Records excerpted from a collection
++++++++++++++++++++

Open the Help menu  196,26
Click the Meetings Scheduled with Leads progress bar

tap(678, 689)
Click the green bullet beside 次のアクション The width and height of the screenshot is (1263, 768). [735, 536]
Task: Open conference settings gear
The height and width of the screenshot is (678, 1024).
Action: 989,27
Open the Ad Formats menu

++++++++++++++++++++

## PROBLEM REQUIREMENTS:
From the line containing "Task: Open conference settings gear" through the last line of the records above, reproduce every line exactly.

## ANSWER FOR THIS EXERCISE:
Task: Open conference settings gear
The height and width of the screenshot is (678, 1024).
Action: 989,27
Open the Ad Formats menu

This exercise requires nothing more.